_MATERIAL PROVIDED_:
----
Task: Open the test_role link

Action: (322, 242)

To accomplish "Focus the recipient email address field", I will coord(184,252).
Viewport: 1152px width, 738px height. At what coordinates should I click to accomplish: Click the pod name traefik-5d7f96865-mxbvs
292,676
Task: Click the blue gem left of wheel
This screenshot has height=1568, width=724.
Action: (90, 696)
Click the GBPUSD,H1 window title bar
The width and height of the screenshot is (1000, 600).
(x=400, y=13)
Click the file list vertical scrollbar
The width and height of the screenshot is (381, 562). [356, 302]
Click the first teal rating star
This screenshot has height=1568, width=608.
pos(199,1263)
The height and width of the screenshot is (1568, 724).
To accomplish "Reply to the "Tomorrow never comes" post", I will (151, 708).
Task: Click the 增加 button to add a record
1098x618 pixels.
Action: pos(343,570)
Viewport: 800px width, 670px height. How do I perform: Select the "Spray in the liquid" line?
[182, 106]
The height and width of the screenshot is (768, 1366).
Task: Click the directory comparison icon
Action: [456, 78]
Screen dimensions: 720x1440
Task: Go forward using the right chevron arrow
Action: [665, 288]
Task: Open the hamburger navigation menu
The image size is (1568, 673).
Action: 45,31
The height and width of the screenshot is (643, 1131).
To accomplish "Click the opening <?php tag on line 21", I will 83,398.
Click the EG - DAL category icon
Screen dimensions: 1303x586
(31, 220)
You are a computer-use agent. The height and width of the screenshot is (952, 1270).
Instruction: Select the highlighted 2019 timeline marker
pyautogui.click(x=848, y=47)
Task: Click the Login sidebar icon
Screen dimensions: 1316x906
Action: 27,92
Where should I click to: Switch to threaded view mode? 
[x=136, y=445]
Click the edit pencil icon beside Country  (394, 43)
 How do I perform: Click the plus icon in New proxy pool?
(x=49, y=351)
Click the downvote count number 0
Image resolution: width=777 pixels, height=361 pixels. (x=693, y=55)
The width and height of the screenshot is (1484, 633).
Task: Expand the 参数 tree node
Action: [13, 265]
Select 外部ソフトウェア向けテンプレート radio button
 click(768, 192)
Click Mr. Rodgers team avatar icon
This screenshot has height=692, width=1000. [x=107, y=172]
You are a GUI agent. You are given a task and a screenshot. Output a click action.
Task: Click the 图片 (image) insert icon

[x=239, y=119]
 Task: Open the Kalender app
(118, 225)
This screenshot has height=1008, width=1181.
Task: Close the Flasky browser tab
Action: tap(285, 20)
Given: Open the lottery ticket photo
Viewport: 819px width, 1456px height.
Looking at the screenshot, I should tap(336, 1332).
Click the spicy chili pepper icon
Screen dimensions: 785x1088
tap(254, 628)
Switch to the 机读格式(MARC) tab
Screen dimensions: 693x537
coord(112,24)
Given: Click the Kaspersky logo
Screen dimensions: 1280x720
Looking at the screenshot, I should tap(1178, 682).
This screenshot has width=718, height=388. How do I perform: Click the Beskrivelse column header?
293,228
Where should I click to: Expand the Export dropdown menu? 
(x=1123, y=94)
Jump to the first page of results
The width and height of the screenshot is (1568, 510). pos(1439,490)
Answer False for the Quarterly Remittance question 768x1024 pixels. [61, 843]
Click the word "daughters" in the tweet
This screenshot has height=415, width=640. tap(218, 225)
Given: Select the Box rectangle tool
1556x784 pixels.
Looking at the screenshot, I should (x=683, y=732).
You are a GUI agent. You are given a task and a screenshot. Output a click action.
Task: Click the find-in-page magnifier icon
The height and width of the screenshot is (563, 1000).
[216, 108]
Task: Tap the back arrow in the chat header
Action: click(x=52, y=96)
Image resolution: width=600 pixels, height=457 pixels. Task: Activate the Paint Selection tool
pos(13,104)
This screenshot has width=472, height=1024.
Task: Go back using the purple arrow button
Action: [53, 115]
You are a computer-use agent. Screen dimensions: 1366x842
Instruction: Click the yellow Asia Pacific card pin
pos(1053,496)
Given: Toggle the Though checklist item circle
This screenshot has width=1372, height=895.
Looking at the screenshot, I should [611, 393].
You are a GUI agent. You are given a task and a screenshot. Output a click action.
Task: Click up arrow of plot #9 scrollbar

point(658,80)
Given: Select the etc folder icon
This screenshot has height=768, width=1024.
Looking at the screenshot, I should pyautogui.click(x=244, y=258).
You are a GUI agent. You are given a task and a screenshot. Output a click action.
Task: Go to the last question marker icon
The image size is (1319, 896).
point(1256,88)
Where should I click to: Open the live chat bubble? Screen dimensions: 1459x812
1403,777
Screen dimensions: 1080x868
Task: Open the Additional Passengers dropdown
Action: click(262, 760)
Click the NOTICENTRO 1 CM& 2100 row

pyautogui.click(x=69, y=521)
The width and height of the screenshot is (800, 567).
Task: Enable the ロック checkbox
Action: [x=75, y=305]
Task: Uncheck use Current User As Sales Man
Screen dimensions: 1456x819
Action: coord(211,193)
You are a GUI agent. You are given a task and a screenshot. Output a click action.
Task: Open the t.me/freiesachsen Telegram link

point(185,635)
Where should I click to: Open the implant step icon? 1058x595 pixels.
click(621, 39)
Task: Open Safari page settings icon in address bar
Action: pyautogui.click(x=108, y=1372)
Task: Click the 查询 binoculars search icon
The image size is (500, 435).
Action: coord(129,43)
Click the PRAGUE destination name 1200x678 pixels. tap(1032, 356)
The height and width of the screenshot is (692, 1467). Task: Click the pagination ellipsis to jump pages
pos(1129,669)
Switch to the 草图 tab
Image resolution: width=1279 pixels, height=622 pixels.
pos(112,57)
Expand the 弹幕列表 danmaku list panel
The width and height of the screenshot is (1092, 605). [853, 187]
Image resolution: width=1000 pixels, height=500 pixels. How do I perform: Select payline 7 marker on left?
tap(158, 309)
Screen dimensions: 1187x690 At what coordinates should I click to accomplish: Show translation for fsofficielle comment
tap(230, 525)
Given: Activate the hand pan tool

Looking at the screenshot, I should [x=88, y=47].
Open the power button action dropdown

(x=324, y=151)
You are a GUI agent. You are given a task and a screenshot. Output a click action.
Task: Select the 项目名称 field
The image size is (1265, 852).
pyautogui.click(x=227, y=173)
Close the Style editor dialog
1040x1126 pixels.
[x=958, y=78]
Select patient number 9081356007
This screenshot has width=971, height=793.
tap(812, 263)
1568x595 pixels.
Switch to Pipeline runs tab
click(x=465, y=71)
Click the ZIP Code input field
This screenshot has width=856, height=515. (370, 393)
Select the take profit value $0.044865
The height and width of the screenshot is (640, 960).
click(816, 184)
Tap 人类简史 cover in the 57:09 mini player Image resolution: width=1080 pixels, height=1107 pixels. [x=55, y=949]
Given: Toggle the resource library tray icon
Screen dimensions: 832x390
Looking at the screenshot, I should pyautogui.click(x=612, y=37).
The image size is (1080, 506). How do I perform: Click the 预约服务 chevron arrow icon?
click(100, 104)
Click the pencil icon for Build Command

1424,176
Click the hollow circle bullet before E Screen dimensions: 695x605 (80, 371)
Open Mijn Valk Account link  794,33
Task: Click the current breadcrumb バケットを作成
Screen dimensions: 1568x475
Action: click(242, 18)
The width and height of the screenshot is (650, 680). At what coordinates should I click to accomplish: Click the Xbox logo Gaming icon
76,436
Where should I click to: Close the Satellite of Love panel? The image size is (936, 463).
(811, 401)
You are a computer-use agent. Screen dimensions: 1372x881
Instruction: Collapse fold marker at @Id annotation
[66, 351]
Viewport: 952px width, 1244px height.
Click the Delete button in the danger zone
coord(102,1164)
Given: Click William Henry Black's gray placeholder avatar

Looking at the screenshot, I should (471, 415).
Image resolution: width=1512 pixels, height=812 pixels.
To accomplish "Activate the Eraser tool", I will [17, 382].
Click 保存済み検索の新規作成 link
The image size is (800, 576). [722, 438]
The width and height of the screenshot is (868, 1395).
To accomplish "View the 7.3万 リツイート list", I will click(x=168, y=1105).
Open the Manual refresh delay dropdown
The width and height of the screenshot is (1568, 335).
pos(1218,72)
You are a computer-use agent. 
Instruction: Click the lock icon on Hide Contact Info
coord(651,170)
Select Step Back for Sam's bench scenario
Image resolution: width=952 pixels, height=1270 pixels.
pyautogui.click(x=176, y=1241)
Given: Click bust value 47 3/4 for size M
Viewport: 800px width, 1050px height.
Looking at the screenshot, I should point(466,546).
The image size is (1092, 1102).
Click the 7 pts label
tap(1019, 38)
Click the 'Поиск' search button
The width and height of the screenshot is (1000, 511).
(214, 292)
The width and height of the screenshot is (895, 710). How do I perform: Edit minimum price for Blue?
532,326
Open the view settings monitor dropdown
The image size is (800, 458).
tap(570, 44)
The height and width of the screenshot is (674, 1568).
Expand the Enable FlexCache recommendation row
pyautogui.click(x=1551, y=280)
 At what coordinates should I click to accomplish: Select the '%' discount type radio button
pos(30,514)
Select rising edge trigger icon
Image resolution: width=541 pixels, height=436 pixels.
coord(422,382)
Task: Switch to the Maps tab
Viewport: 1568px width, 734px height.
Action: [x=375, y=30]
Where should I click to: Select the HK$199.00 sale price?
----
_TASK DETAILS_: Show each line of the listing that holds the string "circle".

_RESPONSE TO THIS TASK_:
Given: Toggle the Though checklist item circle
Click the hollow circle bullet before E Screen dimensions: 695x605 (80, 371)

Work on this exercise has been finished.